Eugen Ludwig Bormann (6 October 1842, Hilchenbach - 4 March 1917, Klosterneuburg) was a German-Austrian historian, known for his work in the field of Latin epigraphy.

He studied at the University of Bonn as a pupil of Otto Jahn and Friedrich Ritschl, and at the University of Berlin, where his influences were August Boeckh, Eduard Gerhard and especially Theodor Mommsen. As an employee of the Corpus Inscriptionum Latinarum, he spent several years conducting research in Italy. Following military service during the Franco-Prussian War (in which he was badly wounded), he taught courses in classical languages at the Gymnasium zum Grauen Kloster in Berlin.

In 1881 he was appointed professor of ancient history at the University of Marburg, then in 1885, relocated as a professor to the University of Vienna. Here, he became a member of the Academy of Sciences.

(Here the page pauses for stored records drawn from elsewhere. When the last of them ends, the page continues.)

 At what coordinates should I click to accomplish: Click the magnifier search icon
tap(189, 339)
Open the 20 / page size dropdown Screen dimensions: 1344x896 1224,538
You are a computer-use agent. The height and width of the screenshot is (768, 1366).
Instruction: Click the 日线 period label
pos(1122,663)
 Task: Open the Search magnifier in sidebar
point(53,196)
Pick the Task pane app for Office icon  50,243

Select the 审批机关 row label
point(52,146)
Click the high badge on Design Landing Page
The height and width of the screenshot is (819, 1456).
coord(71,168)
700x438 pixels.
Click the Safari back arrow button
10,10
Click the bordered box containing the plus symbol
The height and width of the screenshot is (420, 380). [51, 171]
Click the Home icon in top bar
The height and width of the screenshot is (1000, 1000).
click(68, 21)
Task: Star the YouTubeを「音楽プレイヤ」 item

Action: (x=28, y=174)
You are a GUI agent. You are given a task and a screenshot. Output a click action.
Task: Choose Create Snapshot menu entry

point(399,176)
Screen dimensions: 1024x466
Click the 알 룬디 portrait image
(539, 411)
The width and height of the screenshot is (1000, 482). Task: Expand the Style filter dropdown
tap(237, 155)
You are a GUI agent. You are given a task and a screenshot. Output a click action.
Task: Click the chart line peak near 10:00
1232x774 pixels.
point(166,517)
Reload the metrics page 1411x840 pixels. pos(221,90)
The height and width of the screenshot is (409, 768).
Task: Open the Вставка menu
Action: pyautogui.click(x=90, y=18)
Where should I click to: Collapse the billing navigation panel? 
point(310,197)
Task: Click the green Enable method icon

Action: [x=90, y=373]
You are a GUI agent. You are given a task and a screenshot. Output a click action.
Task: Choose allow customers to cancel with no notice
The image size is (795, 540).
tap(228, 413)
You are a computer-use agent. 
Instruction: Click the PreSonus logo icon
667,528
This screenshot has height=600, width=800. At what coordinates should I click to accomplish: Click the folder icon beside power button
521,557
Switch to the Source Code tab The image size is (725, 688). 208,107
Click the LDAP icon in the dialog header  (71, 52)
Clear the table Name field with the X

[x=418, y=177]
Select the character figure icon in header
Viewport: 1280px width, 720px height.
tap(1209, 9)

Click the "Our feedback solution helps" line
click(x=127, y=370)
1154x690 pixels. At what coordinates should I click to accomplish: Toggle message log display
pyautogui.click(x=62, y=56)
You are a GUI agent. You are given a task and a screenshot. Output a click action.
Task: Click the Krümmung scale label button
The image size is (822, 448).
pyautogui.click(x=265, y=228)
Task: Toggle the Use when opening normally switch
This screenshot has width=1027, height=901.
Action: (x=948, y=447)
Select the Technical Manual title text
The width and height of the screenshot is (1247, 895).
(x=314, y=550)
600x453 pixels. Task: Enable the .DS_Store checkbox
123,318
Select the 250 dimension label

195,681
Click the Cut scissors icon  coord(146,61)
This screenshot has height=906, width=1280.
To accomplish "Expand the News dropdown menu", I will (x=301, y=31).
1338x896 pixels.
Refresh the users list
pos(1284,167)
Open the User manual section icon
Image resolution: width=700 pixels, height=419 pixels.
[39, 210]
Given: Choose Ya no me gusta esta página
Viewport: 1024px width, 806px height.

He is credited with expansion of the Archäologisch-epigraphische Seminar (Archaeological-epigraphic Seminar), a scholarly entity that was founded by Otto Hirschfeld and Alexander Conze. In addition to his extensive work on the Corpus Inscriptionum Latinarum, he edited the epigraphic material collected from the Roman Limes in Austria (Carnuntum, Lauriacum). With archaeologist Ernst Kalinka, he published a treatise on ancient monuments found in Bulgaria, titled "Antike Denkmäler in Bulgarien".

The thoroughfare, Eugen Bormann-Gasse in Vienna Donaustadt (22nd District), is named in his honor.